*** Records shown ***

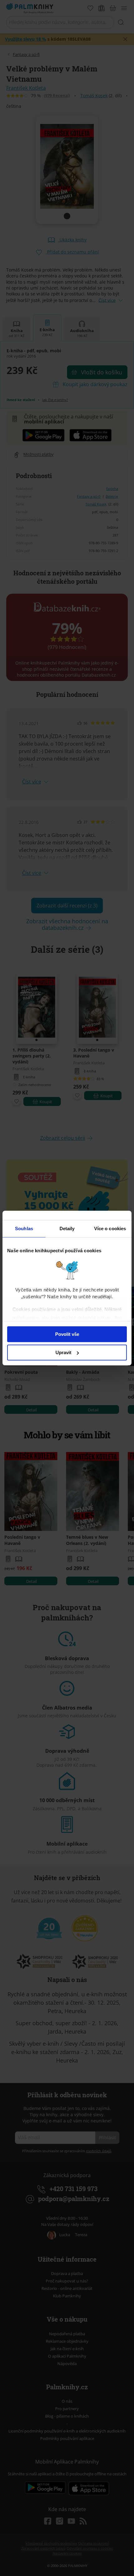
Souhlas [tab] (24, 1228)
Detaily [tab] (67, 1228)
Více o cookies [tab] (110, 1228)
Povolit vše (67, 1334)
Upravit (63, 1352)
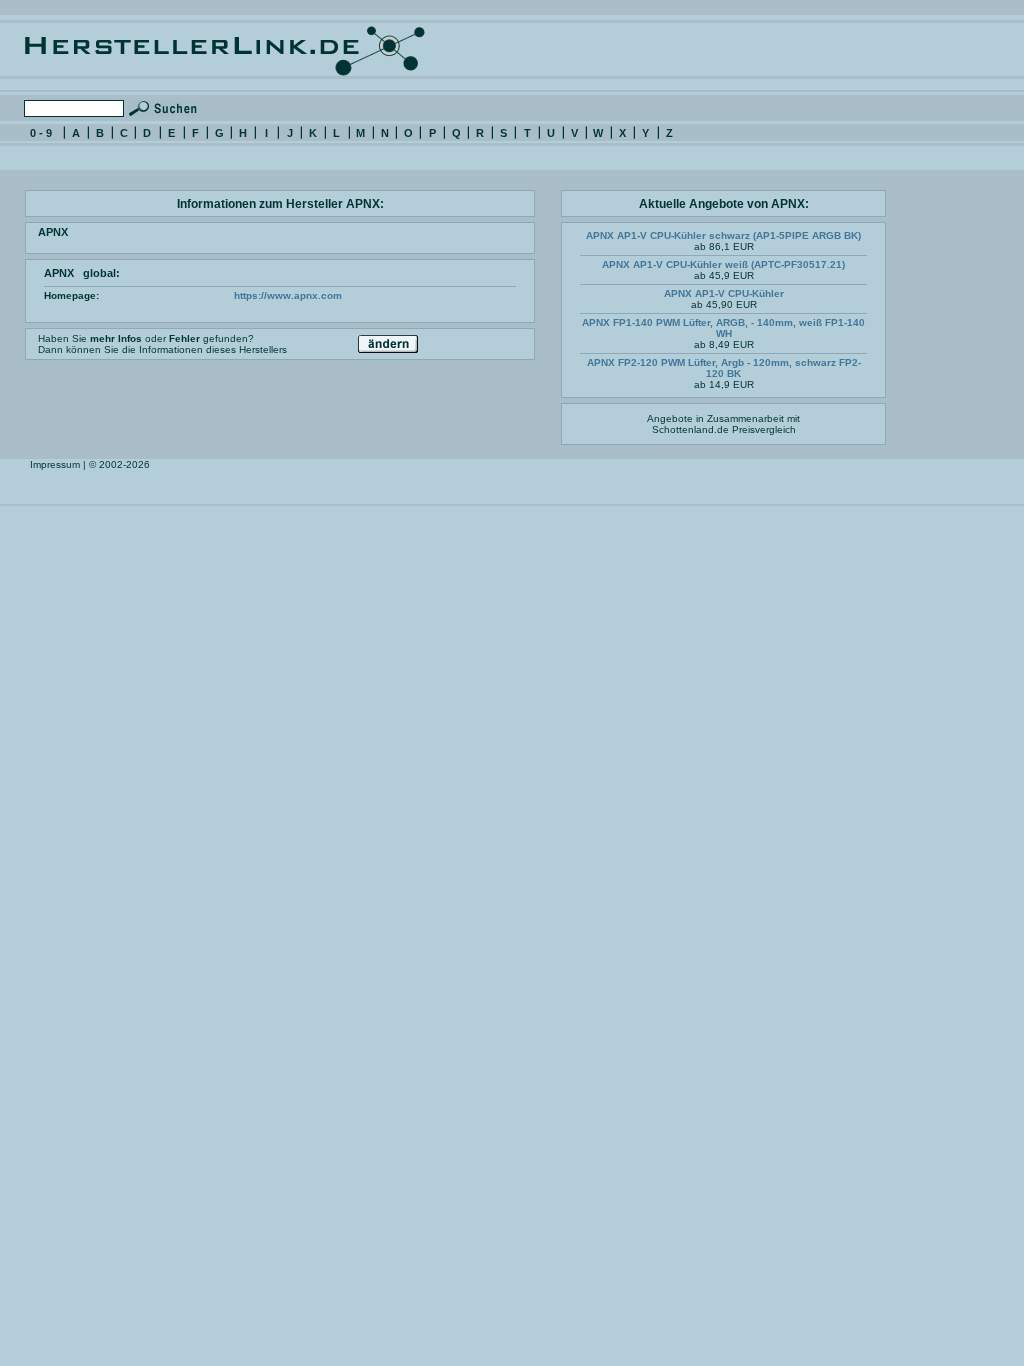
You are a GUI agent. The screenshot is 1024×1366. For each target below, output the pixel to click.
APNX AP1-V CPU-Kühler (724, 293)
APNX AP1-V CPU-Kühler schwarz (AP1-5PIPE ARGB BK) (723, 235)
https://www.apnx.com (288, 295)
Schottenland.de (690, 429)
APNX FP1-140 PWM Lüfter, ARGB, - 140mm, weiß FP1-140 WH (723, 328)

*** End of Records shown ***

Task to complete => Pick out the lines above that hold the string "ARGB" and show them.

Answer box =>
APNX AP1-V CPU-Kühler schwarz (AP1-5PIPE ARGB BK) (723, 235)
APNX FP1-140 PWM Lüfter, ARGB, - 140mm, weiß FP1-140 WH (723, 328)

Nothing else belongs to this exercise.